百貨店が大閉鎖時代を迎えている。三越伊勢丹ホールディングスは、三越千葉店(千葉市)と三越多摩センター店(東京都多摩市)を来年3月に閉店すると発表。セブン&アイ・ホールディングス傘下のそごう・西武は9月末に、そごう柏店(千葉県柏市)と西武旭川店(北海道旭川市)を閉めたのに続き、来年2月には西武筑波店(茨城県つくば市)と西武八尾店(大阪府八尾市)を閉店する。
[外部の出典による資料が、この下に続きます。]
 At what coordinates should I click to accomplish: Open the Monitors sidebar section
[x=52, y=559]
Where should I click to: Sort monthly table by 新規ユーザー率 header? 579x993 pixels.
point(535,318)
 大手百貨店は、この大閉鎖時代を、どんな舵取りで乗り切ろうとするのか。三越伊勢丹ホールディングス、大丸松坂屋(J.フロントリテイリング傘下)、高島屋、そごう・西武(セブン&アイ・ホールディングス傘下)という、大手4社それぞれに話を聞いた。

大再編時代から、大閉鎖時代へ

 百貨店を取り巻く環境の厳しさは今に始まった話ではない。2000年後半から大再編が始まり、統合が相次いだ。2006年にそごう・西武がセブン&アイ・ホールディングス傘下となったのを皮切りに、2007年に大丸と松坂屋ホールディングスが合併し、J.フロントリテイリングが発足。続く2008年4月には伊勢丹と三越が経営統合し、三越伊勢丹ホールディングスが誕生するという百貨店の大再編時代を迎えた。三越伊勢丹ホールディングスの大西洋社長は言う。

 「百貨店は非常に固定費が高いビジネスモデルで成り立っている。当時は、業界再編により一緒になることで、コストを下げて行こうという流れがあった。一方、そうした間にもショッピングセンターやアウトレットモールの拡大、ファストファッションの上陸といったように、競合が次々と力をつけてきた。すでに『百貨』を扱うという意味での百貨店の定義はどんどん緩くなってきた。百貨店はビジネスモデルそのものが問われている」

三越伊勢丹ホールディングスの大西洋社長(写真:北山 宏一)
三越伊勢丹ホールディングスの大西洋社長(写真:北山 宏一)

 業界再編の後も、外国人消費者のインバウンド需要という“干天の慈雨”を除けば、厳しい状況には変わりない。大西社長は続ける。

「百貨店の売り上げは、これ以上伸びないといっていい。少なくとも、伸ばすのは相当難易度が高い。売上高が前年に達していればよしという時代がずっと続いていて、マーケットは供給過多に陥っている」

 事実、三越伊勢丹ホールディングスの2016年4~6月期の売上高は2946億4600万円、営業利益は60億6200万円。営業利益は前年同期比で半減した。J.フロントリテイリングの2016年3月~5月期の売上高は2687億7600万円、営業利益は93億1800万円。営業利益は同じく12%の減少だった。訪日外国人の“爆買い”の失速は想像以上に早く、百貨店は待ったなしの改革が必要になってきた。

「所有価値」より「使用価値」の時代へ

 都心の旗艦店の稼ぎで、地方店舗や郊外店の赤字をカバーするのが厳しくなってきた結果、閉店ラッシュが始まったのだ。そごう・西武が閉店を決めた店舗は、ピーク時から半分程度に売上高が減少。大きく影響を与えたのが、衣料品の売上高減少だ。そごう・西武の商品部衣料品統括部長・吉田幸永執行役員は言う。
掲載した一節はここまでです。